Codeforces 389A (最大公约数)

Fox and Number Game

Time Limit: 1000MS

Memory Limit: 262144KB

64bit IO Format: %I64d & %I64u

Submit Status

Description

Fox Ciel is playing a game with numbers now.

Ciel has n positive integers: x₁, x₂, ..., x_n. She can do the following operation as many times as needed: select two different indexes i and jsuch that x_i > x_j hold, and then apply assignment x_i = x_i - x_j. The goal is to make the sum of all numbers as small as possible.

Please help Ciel to find this minimal sum.

Input

The first line contains an integer n (2 ≤ n ≤ 100). Then the second line contains n integers: x₁, x₂, ..., x_n (1 ≤ x_i ≤ 100).

Output

Output a single integer — the required minimal sum.

Sample Input

Input

2
1 2

Output

2

Input

3
2 4 6

Output

6

Input

2
12 18

Output

12

Input

5
45 12 27 30 18

Output

15

Hint

In the first example the optimal way is to do the assignment: x₂ = x₂ - x₁.

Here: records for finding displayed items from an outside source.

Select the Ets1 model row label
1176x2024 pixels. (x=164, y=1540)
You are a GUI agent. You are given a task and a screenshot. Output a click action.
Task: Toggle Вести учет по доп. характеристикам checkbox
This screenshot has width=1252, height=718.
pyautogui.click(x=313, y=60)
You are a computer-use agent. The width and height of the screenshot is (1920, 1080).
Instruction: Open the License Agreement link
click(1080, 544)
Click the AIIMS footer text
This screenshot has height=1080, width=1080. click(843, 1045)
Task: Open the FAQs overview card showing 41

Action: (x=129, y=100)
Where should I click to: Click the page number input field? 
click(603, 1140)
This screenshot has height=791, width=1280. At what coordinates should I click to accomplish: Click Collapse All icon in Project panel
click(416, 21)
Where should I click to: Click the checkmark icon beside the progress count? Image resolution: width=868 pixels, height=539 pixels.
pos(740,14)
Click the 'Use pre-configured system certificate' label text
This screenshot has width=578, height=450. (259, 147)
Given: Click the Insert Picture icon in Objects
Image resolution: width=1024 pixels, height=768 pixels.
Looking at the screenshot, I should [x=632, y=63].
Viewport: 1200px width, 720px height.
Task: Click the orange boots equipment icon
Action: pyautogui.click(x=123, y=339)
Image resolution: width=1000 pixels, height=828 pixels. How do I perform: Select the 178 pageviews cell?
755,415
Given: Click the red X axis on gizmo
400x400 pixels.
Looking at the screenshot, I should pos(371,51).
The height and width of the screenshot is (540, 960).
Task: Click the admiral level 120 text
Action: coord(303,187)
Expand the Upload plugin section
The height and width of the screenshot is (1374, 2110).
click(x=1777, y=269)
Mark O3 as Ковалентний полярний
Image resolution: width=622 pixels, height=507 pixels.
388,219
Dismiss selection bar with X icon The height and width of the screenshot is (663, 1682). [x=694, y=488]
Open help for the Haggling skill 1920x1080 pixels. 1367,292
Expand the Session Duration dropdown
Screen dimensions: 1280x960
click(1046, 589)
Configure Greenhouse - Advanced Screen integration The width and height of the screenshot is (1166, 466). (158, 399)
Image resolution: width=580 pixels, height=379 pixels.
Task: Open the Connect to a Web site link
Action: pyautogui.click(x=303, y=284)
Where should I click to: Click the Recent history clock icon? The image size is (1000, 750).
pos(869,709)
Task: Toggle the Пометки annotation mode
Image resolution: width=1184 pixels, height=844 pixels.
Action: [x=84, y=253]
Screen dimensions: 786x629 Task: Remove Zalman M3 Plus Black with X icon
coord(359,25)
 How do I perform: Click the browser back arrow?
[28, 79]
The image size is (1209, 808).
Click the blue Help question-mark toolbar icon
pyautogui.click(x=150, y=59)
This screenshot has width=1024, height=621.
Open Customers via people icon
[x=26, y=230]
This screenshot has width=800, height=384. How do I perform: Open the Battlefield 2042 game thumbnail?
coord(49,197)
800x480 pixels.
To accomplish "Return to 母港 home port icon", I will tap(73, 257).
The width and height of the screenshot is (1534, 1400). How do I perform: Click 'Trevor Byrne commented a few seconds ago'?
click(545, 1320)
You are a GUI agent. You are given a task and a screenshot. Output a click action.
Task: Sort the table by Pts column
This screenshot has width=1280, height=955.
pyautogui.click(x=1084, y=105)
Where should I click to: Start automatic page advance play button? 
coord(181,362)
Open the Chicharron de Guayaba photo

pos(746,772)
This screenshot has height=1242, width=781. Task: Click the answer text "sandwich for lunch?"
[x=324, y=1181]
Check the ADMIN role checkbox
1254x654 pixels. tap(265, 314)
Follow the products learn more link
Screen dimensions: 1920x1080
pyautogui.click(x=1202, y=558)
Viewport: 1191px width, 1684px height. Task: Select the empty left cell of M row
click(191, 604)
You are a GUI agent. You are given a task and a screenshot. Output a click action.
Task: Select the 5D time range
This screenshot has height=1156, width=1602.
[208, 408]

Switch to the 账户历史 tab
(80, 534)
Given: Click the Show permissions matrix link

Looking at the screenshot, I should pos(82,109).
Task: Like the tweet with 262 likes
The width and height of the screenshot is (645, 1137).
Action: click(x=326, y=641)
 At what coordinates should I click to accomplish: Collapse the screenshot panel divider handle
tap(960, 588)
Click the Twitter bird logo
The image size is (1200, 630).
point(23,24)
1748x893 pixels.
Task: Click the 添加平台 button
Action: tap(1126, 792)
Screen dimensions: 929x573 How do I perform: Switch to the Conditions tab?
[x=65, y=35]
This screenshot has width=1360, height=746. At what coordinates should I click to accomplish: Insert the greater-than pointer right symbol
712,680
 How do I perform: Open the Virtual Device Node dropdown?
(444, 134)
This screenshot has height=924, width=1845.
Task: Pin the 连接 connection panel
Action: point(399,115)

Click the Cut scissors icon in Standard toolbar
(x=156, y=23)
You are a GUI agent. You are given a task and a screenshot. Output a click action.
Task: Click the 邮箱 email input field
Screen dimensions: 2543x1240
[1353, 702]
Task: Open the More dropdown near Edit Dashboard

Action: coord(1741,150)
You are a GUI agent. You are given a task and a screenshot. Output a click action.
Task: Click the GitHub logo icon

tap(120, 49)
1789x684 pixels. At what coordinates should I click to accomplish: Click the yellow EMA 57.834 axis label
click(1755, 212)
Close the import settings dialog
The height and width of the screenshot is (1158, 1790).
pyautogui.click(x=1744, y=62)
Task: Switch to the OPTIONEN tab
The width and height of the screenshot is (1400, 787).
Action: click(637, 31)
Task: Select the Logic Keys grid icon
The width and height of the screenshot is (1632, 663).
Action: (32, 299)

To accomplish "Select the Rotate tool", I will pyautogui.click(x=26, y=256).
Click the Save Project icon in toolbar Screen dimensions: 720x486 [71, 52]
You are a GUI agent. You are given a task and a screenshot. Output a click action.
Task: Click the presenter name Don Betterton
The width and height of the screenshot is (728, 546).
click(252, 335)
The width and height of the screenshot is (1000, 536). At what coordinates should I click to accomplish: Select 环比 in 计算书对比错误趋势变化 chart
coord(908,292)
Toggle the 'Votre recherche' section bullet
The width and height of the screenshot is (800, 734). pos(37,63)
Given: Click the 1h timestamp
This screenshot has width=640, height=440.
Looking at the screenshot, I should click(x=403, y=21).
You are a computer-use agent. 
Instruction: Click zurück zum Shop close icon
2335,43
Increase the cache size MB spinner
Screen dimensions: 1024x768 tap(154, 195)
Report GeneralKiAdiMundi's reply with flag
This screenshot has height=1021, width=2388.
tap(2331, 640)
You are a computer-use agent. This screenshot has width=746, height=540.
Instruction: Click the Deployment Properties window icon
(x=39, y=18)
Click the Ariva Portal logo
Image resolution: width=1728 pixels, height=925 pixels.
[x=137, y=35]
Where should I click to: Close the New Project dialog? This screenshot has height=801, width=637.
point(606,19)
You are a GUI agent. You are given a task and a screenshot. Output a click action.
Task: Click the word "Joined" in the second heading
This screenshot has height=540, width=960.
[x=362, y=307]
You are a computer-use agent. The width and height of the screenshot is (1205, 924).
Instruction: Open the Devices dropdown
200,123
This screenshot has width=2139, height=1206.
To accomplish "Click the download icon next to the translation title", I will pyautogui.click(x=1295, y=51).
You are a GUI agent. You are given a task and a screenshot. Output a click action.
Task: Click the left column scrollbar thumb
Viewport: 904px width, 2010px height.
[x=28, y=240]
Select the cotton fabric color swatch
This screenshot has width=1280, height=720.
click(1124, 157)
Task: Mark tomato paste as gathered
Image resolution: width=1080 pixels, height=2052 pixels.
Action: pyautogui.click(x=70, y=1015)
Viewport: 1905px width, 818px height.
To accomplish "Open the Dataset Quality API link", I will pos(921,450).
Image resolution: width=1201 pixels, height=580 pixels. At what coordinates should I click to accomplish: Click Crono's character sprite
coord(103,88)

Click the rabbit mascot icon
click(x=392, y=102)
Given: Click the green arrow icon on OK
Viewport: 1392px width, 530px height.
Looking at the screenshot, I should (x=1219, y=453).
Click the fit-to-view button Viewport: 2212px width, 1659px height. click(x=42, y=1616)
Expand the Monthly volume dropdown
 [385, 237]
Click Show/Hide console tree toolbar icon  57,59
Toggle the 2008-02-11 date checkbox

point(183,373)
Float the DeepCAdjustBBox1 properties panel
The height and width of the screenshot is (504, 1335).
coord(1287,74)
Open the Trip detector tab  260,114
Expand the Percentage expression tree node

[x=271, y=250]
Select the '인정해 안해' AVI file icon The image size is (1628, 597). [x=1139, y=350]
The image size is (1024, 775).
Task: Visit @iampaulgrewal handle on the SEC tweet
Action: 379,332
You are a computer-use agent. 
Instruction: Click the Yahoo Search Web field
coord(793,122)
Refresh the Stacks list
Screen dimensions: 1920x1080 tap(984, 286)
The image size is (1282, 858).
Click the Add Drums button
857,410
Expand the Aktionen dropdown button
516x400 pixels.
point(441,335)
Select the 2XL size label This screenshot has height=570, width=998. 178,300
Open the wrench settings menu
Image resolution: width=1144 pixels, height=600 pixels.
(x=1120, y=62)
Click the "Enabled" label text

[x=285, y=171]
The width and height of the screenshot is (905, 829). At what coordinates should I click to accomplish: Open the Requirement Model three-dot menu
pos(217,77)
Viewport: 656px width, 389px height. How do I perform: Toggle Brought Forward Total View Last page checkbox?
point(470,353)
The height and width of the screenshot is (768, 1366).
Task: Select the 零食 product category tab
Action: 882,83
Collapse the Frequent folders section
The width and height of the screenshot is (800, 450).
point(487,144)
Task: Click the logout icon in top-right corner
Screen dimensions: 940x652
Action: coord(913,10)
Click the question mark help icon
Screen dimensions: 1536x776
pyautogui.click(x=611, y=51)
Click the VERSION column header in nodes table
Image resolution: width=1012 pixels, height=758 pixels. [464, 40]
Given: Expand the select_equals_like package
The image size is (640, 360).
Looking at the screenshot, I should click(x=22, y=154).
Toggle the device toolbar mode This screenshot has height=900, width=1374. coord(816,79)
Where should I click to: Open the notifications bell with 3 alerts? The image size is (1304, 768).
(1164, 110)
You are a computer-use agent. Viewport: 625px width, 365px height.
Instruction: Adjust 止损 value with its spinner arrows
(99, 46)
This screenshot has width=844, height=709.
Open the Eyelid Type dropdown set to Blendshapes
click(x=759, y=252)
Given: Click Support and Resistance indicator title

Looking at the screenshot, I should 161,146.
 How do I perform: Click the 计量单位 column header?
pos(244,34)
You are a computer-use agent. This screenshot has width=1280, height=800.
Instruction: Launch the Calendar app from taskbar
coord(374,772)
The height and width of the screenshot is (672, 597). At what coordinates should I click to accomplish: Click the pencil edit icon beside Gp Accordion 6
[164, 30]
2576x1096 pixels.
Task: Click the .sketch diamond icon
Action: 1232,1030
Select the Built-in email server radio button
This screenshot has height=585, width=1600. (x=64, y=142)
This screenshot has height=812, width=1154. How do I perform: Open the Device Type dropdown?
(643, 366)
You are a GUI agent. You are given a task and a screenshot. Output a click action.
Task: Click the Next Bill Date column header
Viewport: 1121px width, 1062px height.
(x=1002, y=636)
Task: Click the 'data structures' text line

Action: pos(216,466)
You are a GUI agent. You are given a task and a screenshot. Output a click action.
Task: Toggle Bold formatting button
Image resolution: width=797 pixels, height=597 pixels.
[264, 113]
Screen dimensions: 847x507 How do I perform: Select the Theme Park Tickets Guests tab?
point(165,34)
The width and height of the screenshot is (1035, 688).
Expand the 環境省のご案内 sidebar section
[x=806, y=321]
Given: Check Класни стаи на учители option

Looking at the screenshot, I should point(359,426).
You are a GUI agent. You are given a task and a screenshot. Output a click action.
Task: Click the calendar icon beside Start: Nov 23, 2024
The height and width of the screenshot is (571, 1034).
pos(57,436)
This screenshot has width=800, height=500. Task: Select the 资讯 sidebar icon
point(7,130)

In the second example the optimal sequence of operations is: x₃ = x₃ - x₂, x₂ = x₂ - x₁.

Source

Codeforces Round #228 (Div. 2)

题解：将题目转化一下，就是求n个数的最大公约数再乘以n。

#include <iostream>
#include <stdlib.h>
#include <stdio.h>
#include <algorithm>
#include <string.h>
#include <math.h>
using namespace std;
typedef long long ll;
ll gcd(ll a,ll b)
{
    if (b==0) return a;
    else return gcd(b,a%b);
}
int main()
{
    int i,n,ans,a[105];
    while (cin>>n)
    {
        cin>>a[0];
        ans=a[0];
        for (i=1;i<n;i++)
        {
            cin>>a[i];
            ans=gcd(ans,a[i]);
        }
        cout<<ans*n<<endl;
    }
    return 0;
}